Edge Intelligence Workshop 2022

19 - 20 September, 2022 - Montréal, Québec, Canada


In parallel with the workshop, we organize a competition. It is not required to participate in the competition to have a paper accepted at the workshop.

Main Guidelines

The aim of the competition is to achieve the best possible accuracy in a classification task given a limited training time. The best three teams will receive awards and will be invited to present their solution during the workshop.

In more detail, the training will be performed on an Nvidia V100 GPU with 32GB memory, running with an Intel(R) Xeon(R) Gold 6230 CPU @ 2.10GHz processor, with 12GB of RAM memory, with an allowed training time of 10 minutes.

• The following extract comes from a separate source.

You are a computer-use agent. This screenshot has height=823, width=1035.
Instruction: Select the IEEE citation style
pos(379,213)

The competition will be preceded by an open trial phase where participants can stress their methods using a publicly available dataset (CIFAR-10). But the final dataset used for ranking the submissions will remain secret.

To participate, the candidates must send a pdf describing their method with their code as supplementary material (more details in the next section). The description can be short (1 page is enough). The candidates should send their code and pdf in a zip file to the workshop email at: edge.intelligence.workshop@gmail.com

Details and Important Dates

During the trial phase, participants can download all needed code from here. For this phase, contestants can use the provided code with CIFAR10 dataset and should try to achieve the best possible accuracy using limited training time.

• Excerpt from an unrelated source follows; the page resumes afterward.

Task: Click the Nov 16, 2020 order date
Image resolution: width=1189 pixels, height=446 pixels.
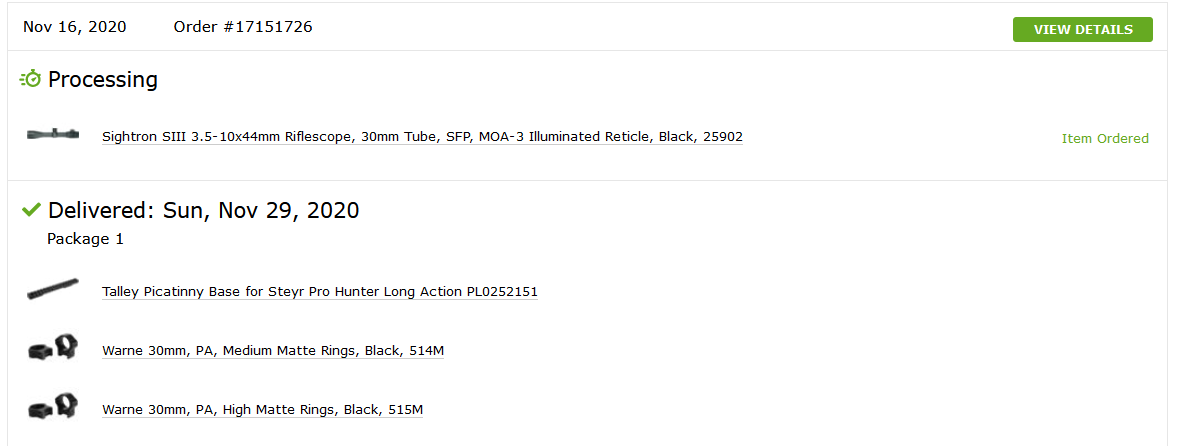Action: (75, 27)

Once the participants have their submission ready, they can submit it using the easychair link for the challenge (available soon). Before the workshop, submissions will be evaluated using a different dataset (unknown to the participants). The submissions will be evaluated by running the code for a duration of 10 minutes. The evaluation consists in classifying 10 classes with inputs made of 32 by 32 RGB images. 500 inputs per class are available during training and 100 per class for test. Note that during the evaluation, we consider data pre-processing, network architecture, and the way the network is trained (optimizer, learning rate… etc) the participant will provide, and we only change the input training and test dataset.

As the purpose of the competition is to evaluate the ability to quickly train systems, it is forbidden to rely on pre-trained models or additional data. Ranked submissions will be checked and discarded if they do so.

Note that during evaluation, we will kill the running process after 10 minutes of training. So participants are advised to save their model regularly to avoid missing the deadline.

Methods will be ranked according to the accuracy they achieve after 10 minutes of training.